When it comes to eating plant-based foods, consumers are definite in which types of plant-based beverages and food they want to eat at home and which they eat from a restaurant or foodservice outlet. Although drinking dairy milk at home is still a more prominent behavior, about 93% of meals or snacks that include milk alternatives are consumed at home, and 7% are at/from a restaurant or foodservice outlet. Consumers eat more plant-based meat, poultry, and seafood analogues from restaurants because these foods are prepared in the same way animal protein menu items are, which means the consumer isn’t sacrificing taste for what they believe to be a healthier option.
At retail, the total volume sales of milk alternatives were down 3% in the 52 weeks ending January 1, 2023, compared to a year ago, according to IRI. Almond and coconut milk alternatives were among the top declining products. Oat milk alternatives offset steeper declines for the total category, with volume sales up 22% versus a year ago. Volume sales of meat alternatives in the frozen aisle were down 3% from a year ago, with lunchmeat, meatball, and breakfast sausage alternatives the top decliners. Frozen meat alternative formats growing were wings, ingredient cuts, and nuggets. Fresh meat alternatives were down 15% compared to the prior year; breakfast sausage, meatball, and patty alternatives were the top declining categories. The growth formats in the fresh retail case during the period were wings, ingredient cuts, and nugget alternatives.
“Retail is likely in a transition period, following fast expansion before and during the pandemic. As consumers are returning to their pre-pandemic habits and living with high inflationary prices, we are seeing slower velocity rates and a higher number of lost buyers than new buyers,” Chris Dubois, executive vice president, Americas Protein Practice Leader, IRI. “As long as the big plant-based companies continue to deliver taste, texture, and innovations while working toward price parity with other protein options, the category can thrive, especially in the frozen case where the strength and base are consistent.”
In foodservice, plant-based foods represent less than 1% of all foods shipped through broadline foodservice distribution to commercial and non-commercial foodservice outlets, with many categories growing.

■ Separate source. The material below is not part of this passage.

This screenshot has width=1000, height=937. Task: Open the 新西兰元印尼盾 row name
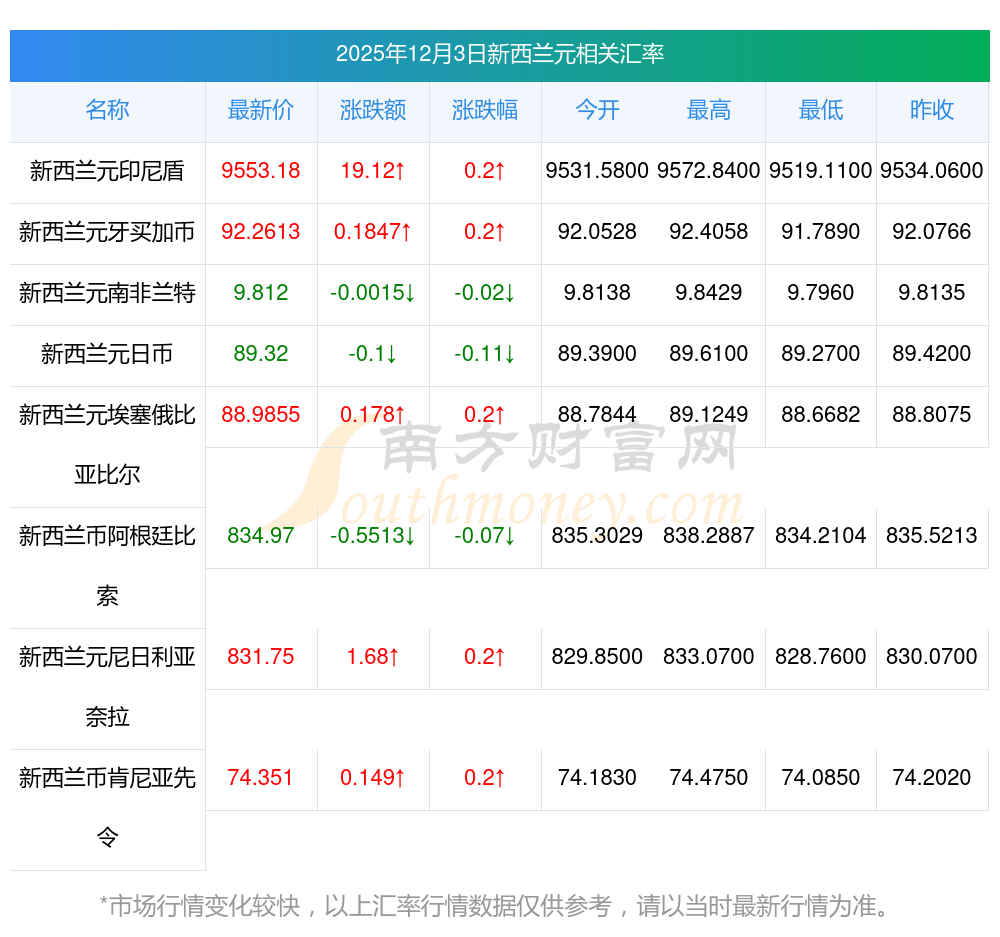click(x=107, y=172)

Plant-based meat analogues have expanded from primarily beef alternatives to poultry, seafood, and pork. Pound sales of chicken and fish analogues shipped from broadline foodservice distributors increased by 38% and 5%, respectively, in the 12 months ending December compared to a year ago. Grain alternative pizza crusts, like cauliflower crust, grew broadline foodservice pound sales by 35% in 2022 compared to a year ago.
“Chefs and foodservice operators see the plant-based protein category as a versatile option to serve a greater diversity of guests,” says Darren Seifer, NPD food and beverage industry analyst. “Plant-based provides the options to create center-of-plate recipes that delight guests and bring them back for more.”
NPD forecasts dairy and meat alternatives to grow through 2024, driven almost entirely by Millennials and Gen Zs, who choose these products because of their interest in sustainability, animal welfare, and better health. The deep-rooted values of Gen Zs and Millennials behind their choice of plant-based foods enabled the category to continue to grow throughout the pandemic. These plant-based consumers look for various meat, poultry, or seafood analogues, flavor profiles, and formats.
“Plant-based beverages and foods are growing and gaining loyalty,” says Seifer. “These products still represent a small share in the categories in which they compete but give consumers and foodservice operators more options to consider.”